(Stored data Opens)

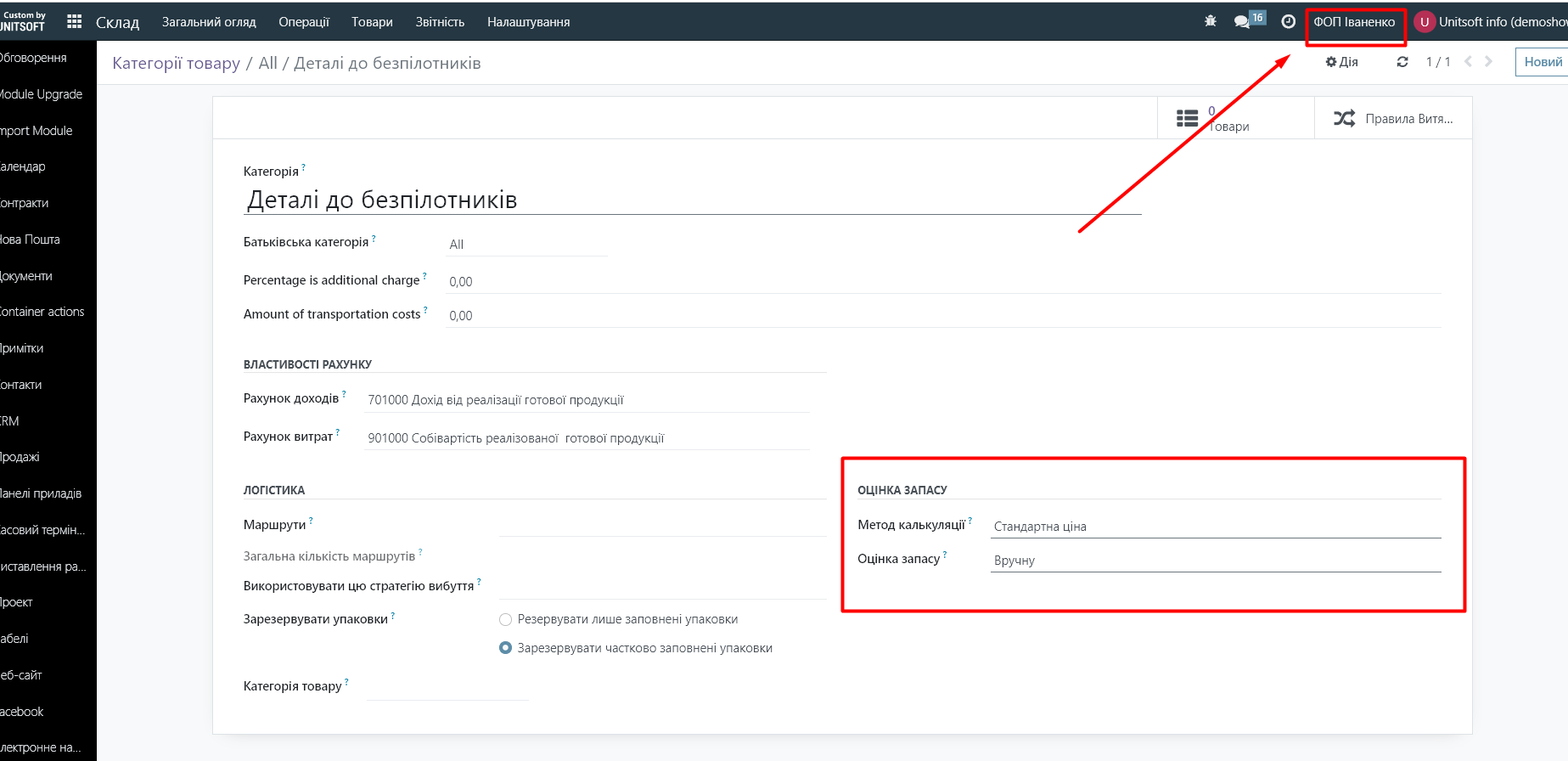Go to previous record arrow

(x=1468, y=62)
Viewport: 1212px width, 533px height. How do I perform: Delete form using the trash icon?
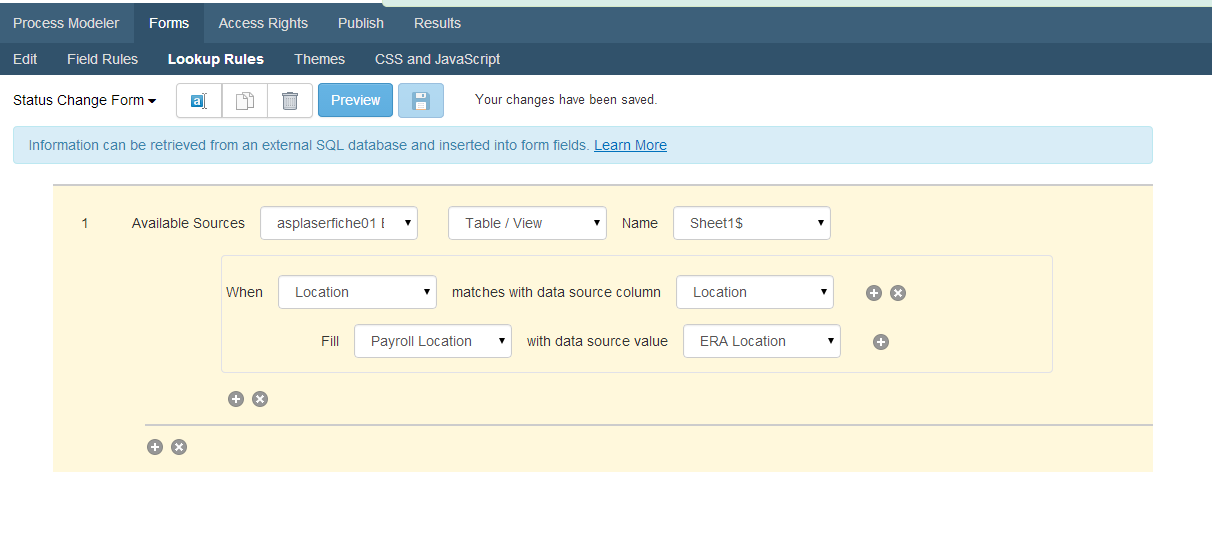290,100
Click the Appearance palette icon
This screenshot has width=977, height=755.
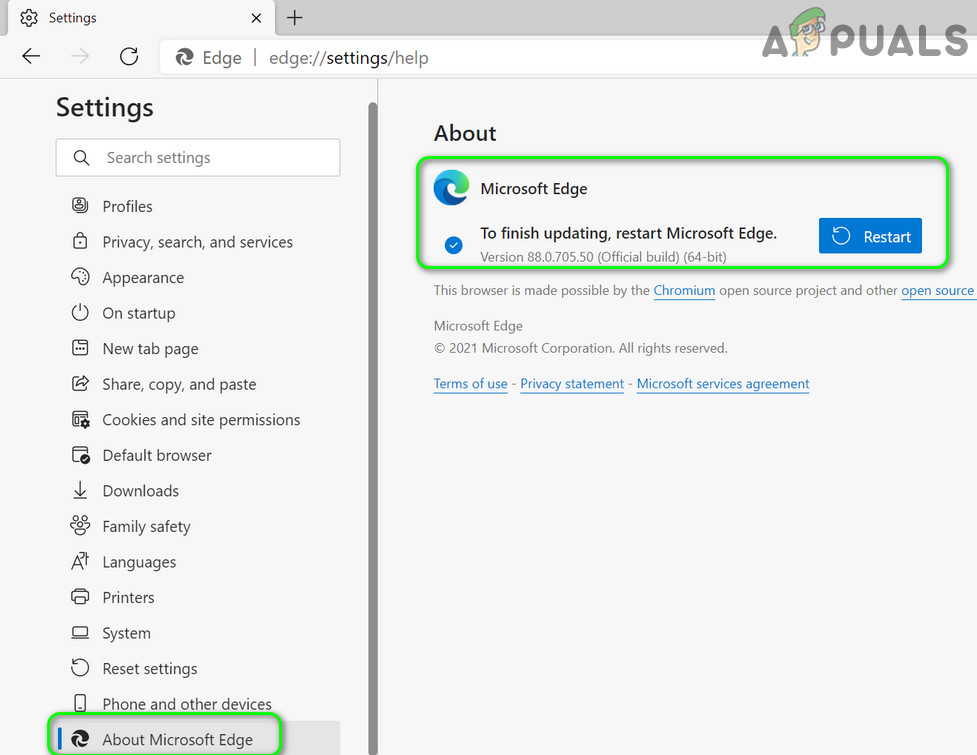pyautogui.click(x=80, y=277)
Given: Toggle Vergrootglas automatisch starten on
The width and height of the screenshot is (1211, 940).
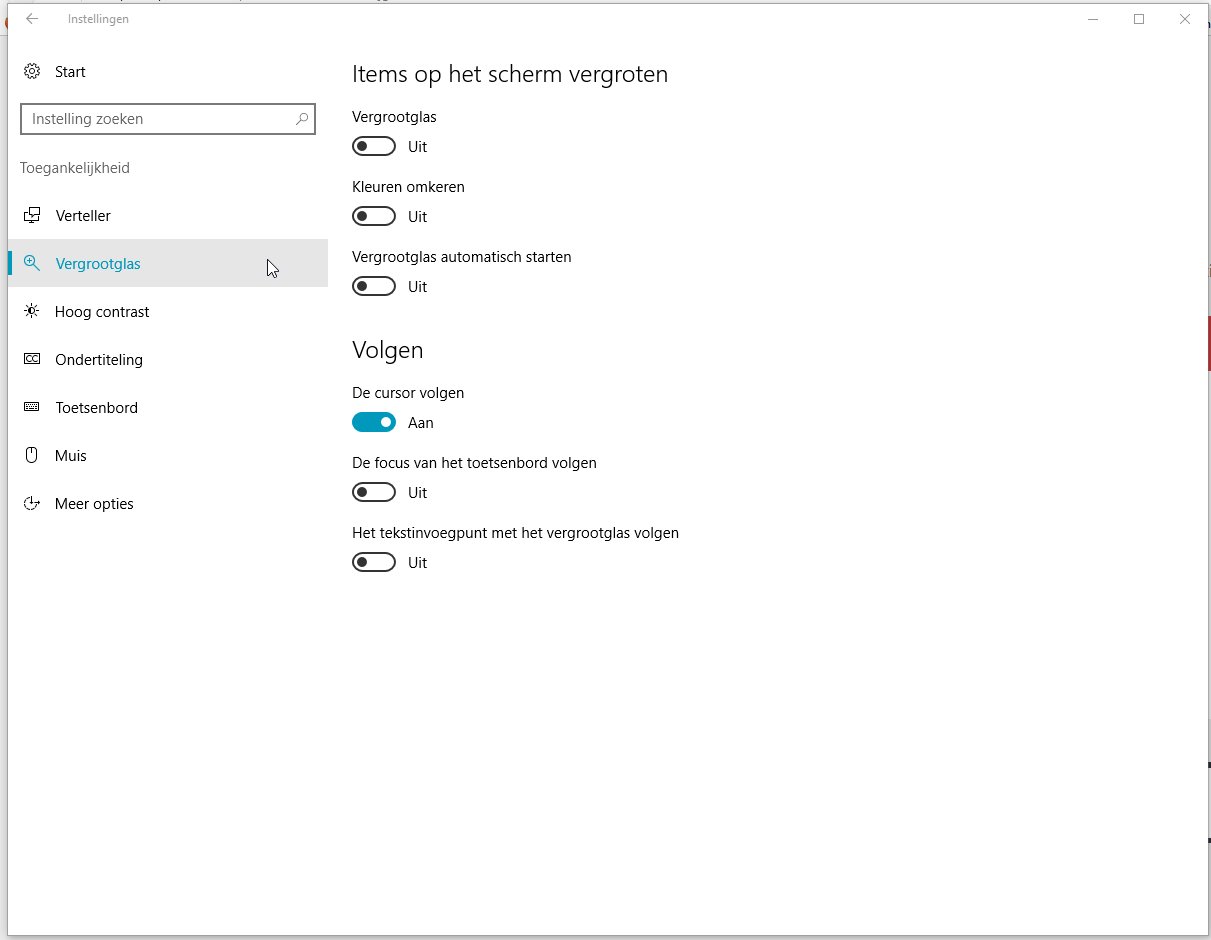Looking at the screenshot, I should click(374, 287).
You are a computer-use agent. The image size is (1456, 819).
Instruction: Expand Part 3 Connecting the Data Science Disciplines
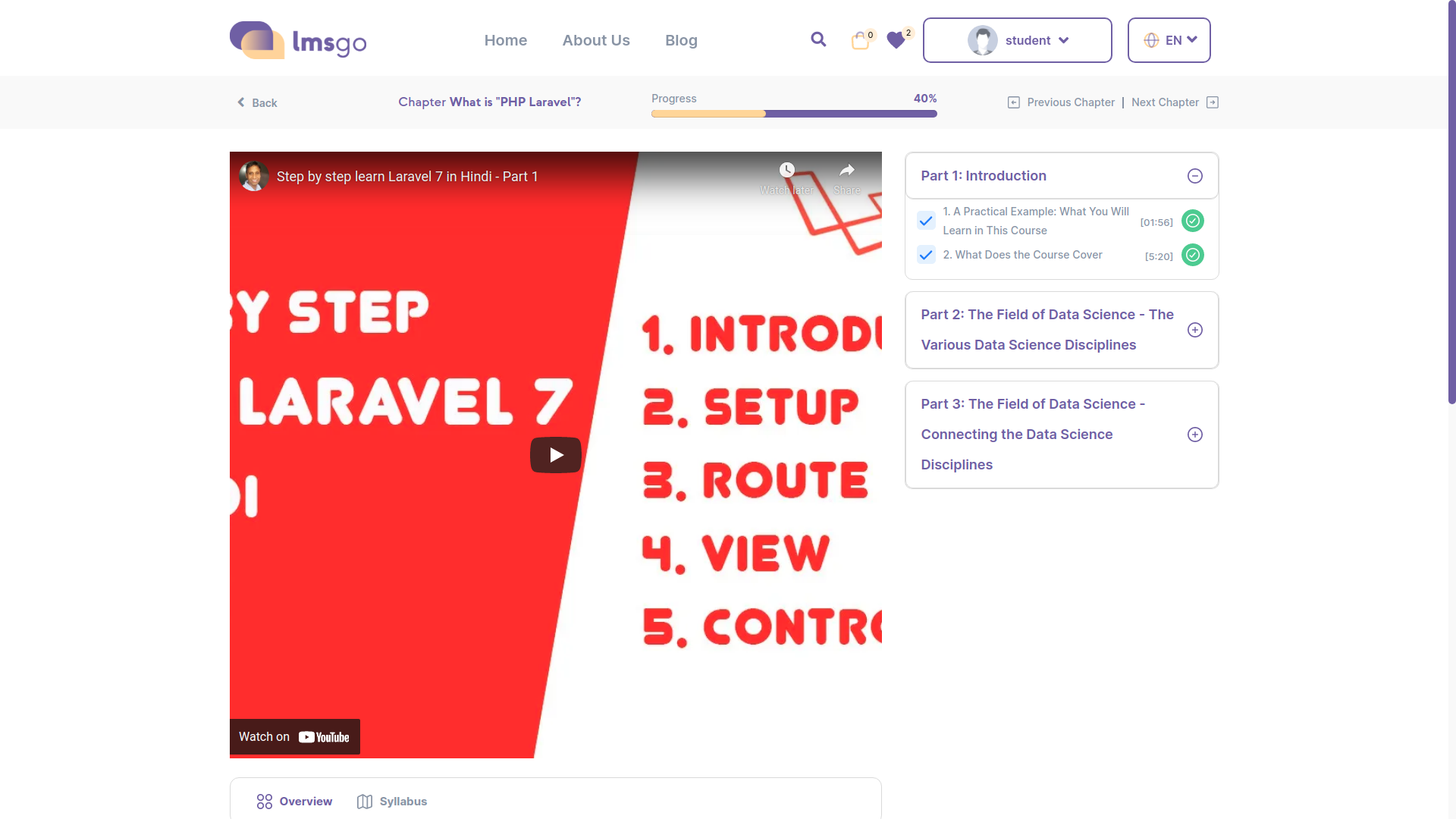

(Stored data Closes)

▸ Exercise requirements
Please restate exactly the lines from the one containing "The width and" down to the end of the material, both ends kept, and do not include the pictures.

▸ Solution to this problem
The width and height of the screenshot is (1211, 940).
Looking at the screenshot, I should click(374, 287).
You are a computer-use agent. The image size is (1456, 819).
Instruction: Expand Part 3 Connecting the Data Science Disciplines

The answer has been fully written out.